Un po' più articolata la spiegazione per quanto concerne
il terminale: non più lungo di 60-70 centimetri,
si compone di un doppio amo da legarsi all'estremità
inferiore, mentre un altro amo, necessariamente ad occhiello,
verrà successivamente infilato, come fosse la cruna
di un ago, attraverso l'asola che avremo precedentemente
eseguito nell'estremità superiore del terminale stesso.

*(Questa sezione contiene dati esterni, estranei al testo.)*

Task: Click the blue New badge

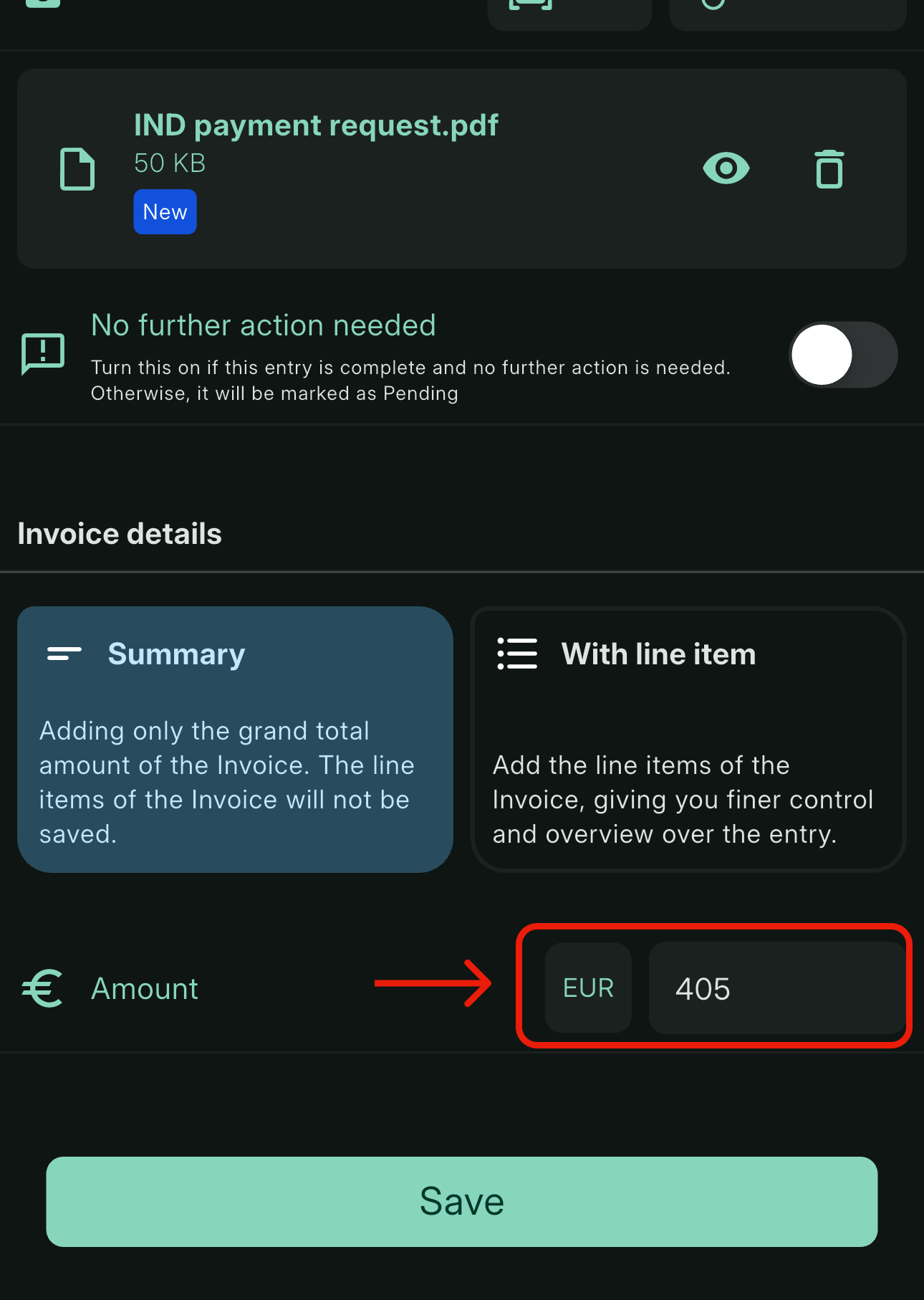Action: (165, 211)
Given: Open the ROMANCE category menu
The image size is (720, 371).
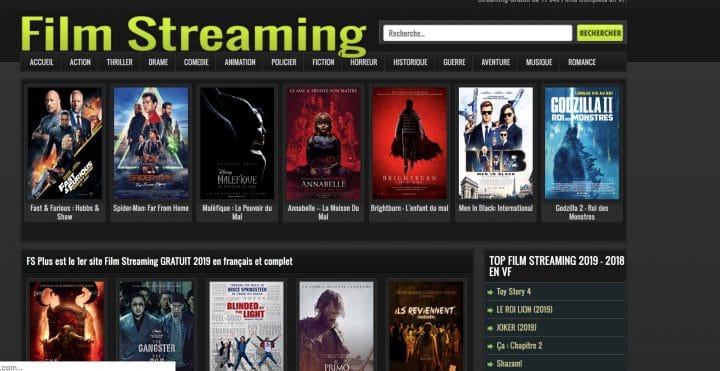Looking at the screenshot, I should (x=582, y=62).
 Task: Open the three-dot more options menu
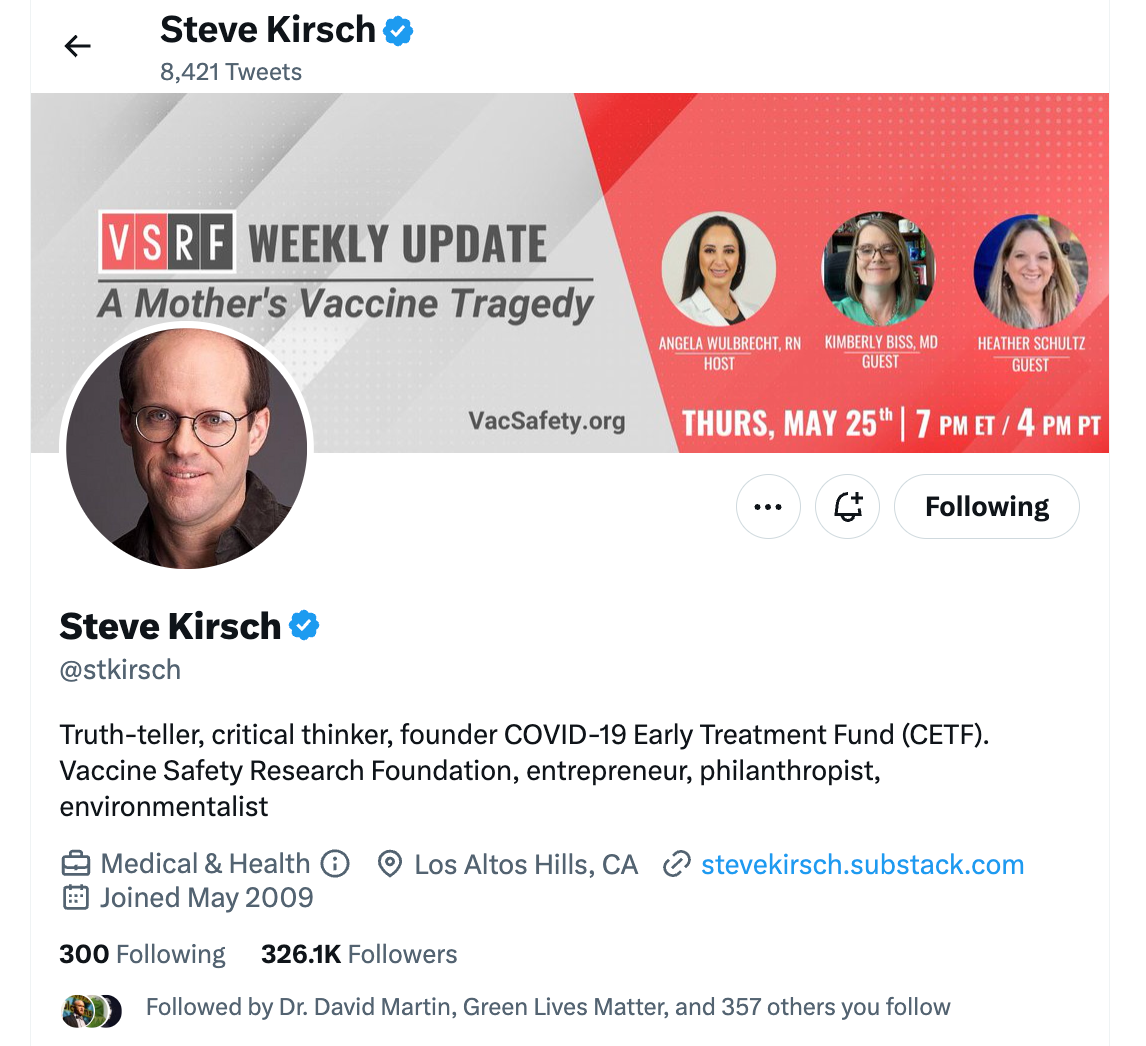pos(768,507)
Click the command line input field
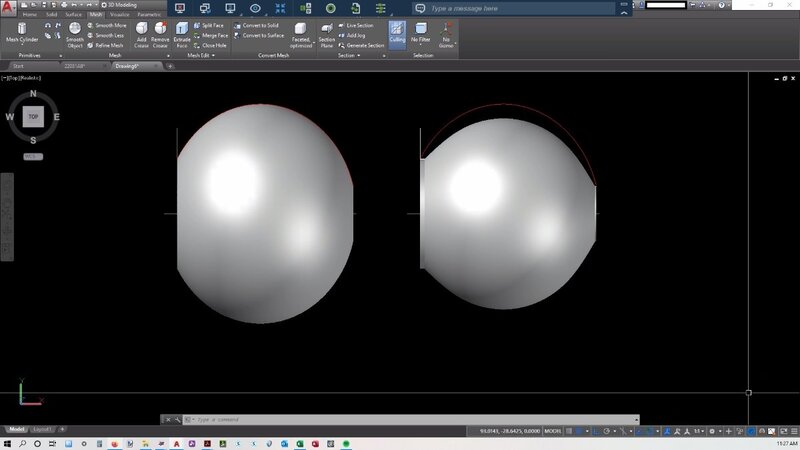800x450 pixels. (x=300, y=419)
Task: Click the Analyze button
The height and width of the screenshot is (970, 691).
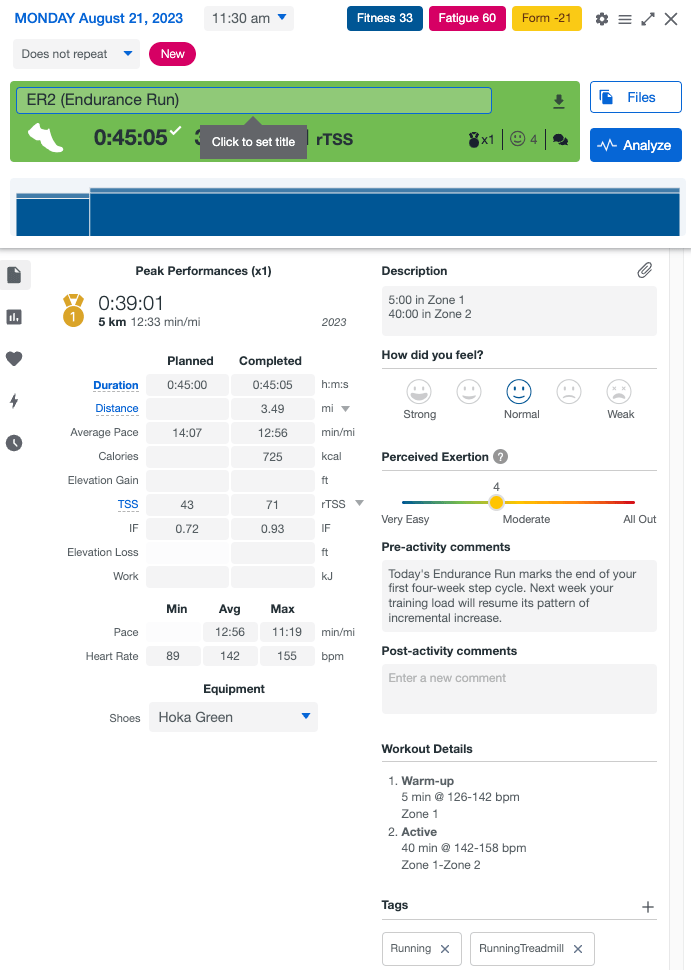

Per mezzo dell'asola si andrà successivamente a
collegare il terminale alla lenza madre, attraverso il moschettone
di cui precedentemente accennato. La dimensione degli ami,
strutturalmente robusti, andrà ovviamente commisurata
alle dimensioni dell'esca utilizzata.
Prima di posizionare l'amo ad occhiello si deve procedere
all'operazione d'innesco.
Bisogna, pertanto, munirsi di un ago adatto allo scopo,
peraltro facilmente reperibile in commercio. Una volta inserita
l'asola del terminale nella cruna dell'ago da innesco, entrando
dalla bocca, si attraversa l'intero corpo dell'esca, che,
va ricordato, sarà preferibilmente una piccola sarda,
oppure una più gustosa, ma fragile, alice, per poi
uscire il più vicino possibile alla coda. Dopo questa
operazione, eseguita con attenzione per non compromettere
l'integrità dell'esca, si procederà all'inserimento
dell'amo con l'occhiello, per andarlo poi a conficcare in
prossimità della coda.
Questa, apparentemente, complessa operazione, più
difficile da spiegare che da eseguire, permetterà
di mantenere l'esca ben stesa e posizionata con la testa
rivolta verso il basso, in modo da apparire, nella sua integrità,
un piccolo pesce in difficoltà.
La gallinella non esiterà ad attaccare avventandosi
sulla testa, dove troverà ben celato il nostro doppio
amo. Seguirà un breve, ma intenso, combattimento,
nel corso del quale la preda di taglia si segnalerà
con violenti strattoni, indirizzati verso il fondo, per
poi cedere e salire verso la superficie compiendo movimenti
concentrici, associati a blandi tentativi di fuga, fino
a comparire, infine, nella sua smagliante e coloratissima
livrea.
Una volta posta nella nassa, continuerà a segnalare
la propria presenza emettendo strani suoni, prodotti dalla
sua particolare vescica gassosa, e paragonabili al verso
delle galline durante la cova. Ecco così facilmente
svelata anche la curiosa origine del suo nome.